Re: [Wikitech-l] Re: Case sensitivity on Afrikaans Wiktionary

23 Jul 2005

Nikola Smolenski wrote:

...
 On Friday 22 July 2005 13:25, Gerard Meijssen wrote:

 Nikola Smolenski wrote:

 On Wednesday 20 July 2005 21:29, Gerard Meijssen
wrote:
Related to this, I'd suggest to add "ISO15924" column to
"characterset"
(or future "script") table. This way a script can be formally specified
and looked up, regardless of its name.

 Done, however the name of the script is a record in the database in its
own right so it may have as many translations as we care to enter. The
code is just to anchor it. I understand from Erik's notes that a
language can be indicated as the default value.. The default value will
be English. So, add a translation to the English word and from then on
the User Interface will show it  localised.

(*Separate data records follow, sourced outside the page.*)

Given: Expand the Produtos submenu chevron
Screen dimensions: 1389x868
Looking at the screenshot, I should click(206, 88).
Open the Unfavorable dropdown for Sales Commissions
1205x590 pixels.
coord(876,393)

I'll talk about this below.

  Why is
there column "gender" in table "word"? If a word can exist in
multiple genders, shouldn't that rather be represented in "inflection"
table? If a word has a gender on its own, wouldn't that rather be
represented in WordType table? If not, there are other properties of
words (for example, number) which can also be represented in "word"
table, why is gender singled out?

 When a word is inflected to a particular form, that word is a word in
its own right and consequently will be found in the UW. The inflection
is there because it does provide information and this information is

Now I'm not so sure that I understand which table is for what. Could you give 
an example? For example, the word "white" is a base word and the word 
"whiter" is its inflection. How would these two words fit into the database?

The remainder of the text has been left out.